I love cold weather though. Especially when it’s snowing. There’s something about rosy cheeks and noses slowly getting their feeling back when you step into the warmth from the tundra. Most people think I’m absolutely crazy. Including my loving, yet skeptical, family. My mom is already “done” with winter now that Christmas is over. She says that she would enjoy the winter months more in Florida. I think my love of the cold makes me a true Minnesotan! I mean I don’t partake in any outside winter activities like skiing or ice hockey other than the token sledding event here and there, so I have to compensate in other ways right? Winter is one of the things I miss most about Minnesota actually.
This bitter cold has energized me and made me want to curl up under my blanket at the same time. This sensation is hard to explain, but let’s just say I cooked a lot of soups and other comforts this week and then read or watched television directly after. So as you can see, I was busy doing lots of things…or nothing depending on how you look at it instead of posting on the blog.
The temperatures are about to return to the norm of Pennsylvania (about 30⁰F) just in time for the undergraduate students to return to State College and save it from its ghost-town status. To celebrate my favorite week here yet and Minnesota-esque weather, I made some yummy treats to hunker down with in order to finish Pillars and to stare at the soon-to-be-gone snow. I also had another reason for making these delectable nummies this weekend. Both of my best friends Keelin and Kaitlin (mentioned on here several times before) moved into new apartments this week, and I wish I could be there with this tart and mugs of hot chocolate to congratulate them! Even though Keelin is now in Colorado and Kaitlin is in Indianapolis, I’m sending them virtual sugar and chocolate.

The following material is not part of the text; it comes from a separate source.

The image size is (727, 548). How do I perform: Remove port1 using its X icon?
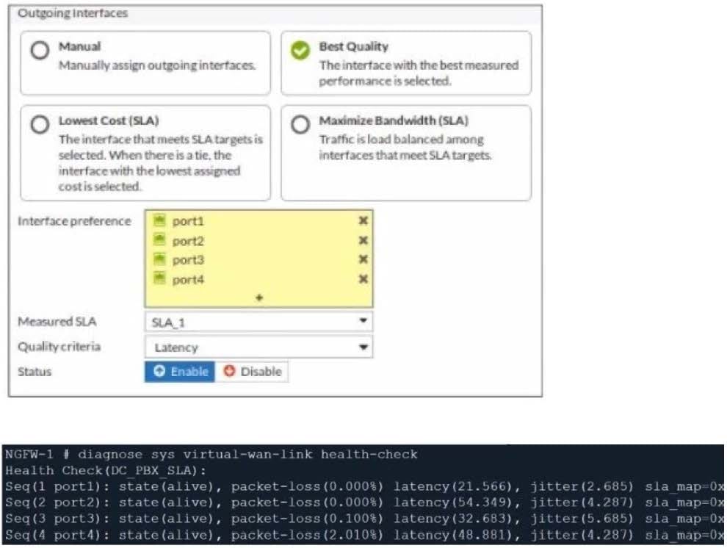(x=363, y=220)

Your New Years’ Resolution diet is over right? Good! I broke out a couple of my favorites to create some delectable sugar rushes—malted milk powder and butterscotch. If I control myself today I may even have some for tomorrow’s season 4 premiere of Girls! (Jimmy Fallon showed a sneak peak this week when he had Lena Dunham on the show and I literally squealed.)
Malted milk powder makes most baked goods taste even more like a sweet tooth’s crack than normal. I absolutely love it which probably explains why I have such an addiction to Momofuku Milk Bar’s goods which often feature milk powder as a main ingredient.
Malted milk powder is a dried powder made from malted barley, wheat flour, sugar, and milk. The components are mixed followed by an evaporation process turning the liquid to a powder. This powder was commonly used as a nutritious treat when dissolved in milk for picky eaters as it is high in caloric content as well as vitamins and minerals. In the 20s malted milk powder became a pop culture phenomenon creating the malted milk shake and subsequently malt shops with the invention of the electric blender.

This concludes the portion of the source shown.